You never realize how much you rely on family until you hear from a random member and they say exactly what you needed to hear to help get your head screwed back on straight. You also never realize that a lot of your nieces and nephews are adults until they start giving you advice. LOL! It’s the truth! I got a message from one last night telling me exactly what I needed to hear to get over this hump. And to let someone more important than me get on the pity pot for a while and I am so thankful! On top of that, taking a minute to realize that two days isn’t too long to stay on the pity pot compared to the weeks and months I used to spend there drunk claiming that the world owed me something that I couldn’t figure out. But dammit if it I didn’t know I was owed something. Probably a good slap in the face to get me out of it, but even that wouldn’t have helped if I was drunk. Then it would be pissed off and pity pot Monica and that is not a good person to be around.
Speaking of that person I used to be (and can still be from time to time aside from the drunk part today), I want to take a moment to make an amends to all of my ex’s. I’m absolutely not going to contact any of them (especially the one with the restraining order verbiage that was added in our divorce decree at my insistence), but I feel like I need to take a minute to reflect on the fact that the cracks in the foundations of those relationships were not only their fault. The fact that they were in a relationship with an undiagnosed, improperly medicated alcoholic (that’s me, guys) is my responsibility. Do I know if any of those relationships would have gone any other way if I would have been sober at the time? I don’t know, but I think the end result would have been the same.
What I’m trying to say is while I can’t take back the hurt and pain that I no doubt caused on many, many occasions and knowing an apology isn’t going to cut it for a lot of that, I can take today and not drink. I can take this moment and be kind to others. I can say my prayers tonight and ask the ol’ HP to pass on the message for me. I can’t promise that I won’t be a raging b!tch ever again, but that’s just not possible, but with sobriety, I have learned to pause. The newly acquired ability to pause has saved my a$$ on many occasions from digging myself a hole.
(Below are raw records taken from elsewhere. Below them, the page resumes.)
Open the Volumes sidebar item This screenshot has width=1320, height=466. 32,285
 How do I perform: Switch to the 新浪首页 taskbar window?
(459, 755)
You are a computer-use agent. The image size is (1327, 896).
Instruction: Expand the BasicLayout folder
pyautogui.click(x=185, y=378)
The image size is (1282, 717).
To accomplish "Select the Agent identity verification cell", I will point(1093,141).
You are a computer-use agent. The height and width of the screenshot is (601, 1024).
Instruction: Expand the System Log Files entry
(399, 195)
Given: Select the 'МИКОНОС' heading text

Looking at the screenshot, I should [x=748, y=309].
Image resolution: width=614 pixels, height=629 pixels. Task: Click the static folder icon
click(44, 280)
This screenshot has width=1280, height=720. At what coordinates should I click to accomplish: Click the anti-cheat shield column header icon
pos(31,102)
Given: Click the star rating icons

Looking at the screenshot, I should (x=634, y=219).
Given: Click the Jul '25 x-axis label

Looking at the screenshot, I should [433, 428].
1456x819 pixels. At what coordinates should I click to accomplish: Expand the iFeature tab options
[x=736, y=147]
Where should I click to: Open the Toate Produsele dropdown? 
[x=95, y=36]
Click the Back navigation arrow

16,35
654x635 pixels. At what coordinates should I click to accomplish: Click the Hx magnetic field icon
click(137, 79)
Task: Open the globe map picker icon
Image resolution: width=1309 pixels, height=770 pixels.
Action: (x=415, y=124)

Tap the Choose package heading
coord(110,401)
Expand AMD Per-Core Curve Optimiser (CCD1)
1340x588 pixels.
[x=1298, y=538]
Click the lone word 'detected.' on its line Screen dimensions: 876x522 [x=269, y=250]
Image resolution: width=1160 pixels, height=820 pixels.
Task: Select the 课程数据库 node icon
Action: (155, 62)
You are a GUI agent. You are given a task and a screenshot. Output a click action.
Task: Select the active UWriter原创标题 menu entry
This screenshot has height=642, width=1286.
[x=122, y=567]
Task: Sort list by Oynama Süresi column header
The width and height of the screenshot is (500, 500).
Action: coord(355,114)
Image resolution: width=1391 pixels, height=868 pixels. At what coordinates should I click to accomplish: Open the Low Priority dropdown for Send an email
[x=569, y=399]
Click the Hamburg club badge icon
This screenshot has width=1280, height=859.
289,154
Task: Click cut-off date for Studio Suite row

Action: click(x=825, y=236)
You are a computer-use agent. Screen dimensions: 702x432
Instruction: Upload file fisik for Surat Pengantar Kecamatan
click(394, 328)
While it has been a couple of anxious and slightly depressed couple of days wallowing in my own ruminations, I don’t have to beat myself up for that. I just have to pull up my bootstraps and move forward in a positive direction from here on out. Stop letting fear control my life and just work on being a kind, decent person to others. Do I think that a another day or two or more won’t ever come back and hit me like these past couple? Ha! I am most certain that it will. Cause… that’s just how life is. It’s not all roses and butterflies and kitty kisses. Sometimes there’s cat barf and poop to clean up too. But once you clean up all of that, the kitty kisses will be waiting for you.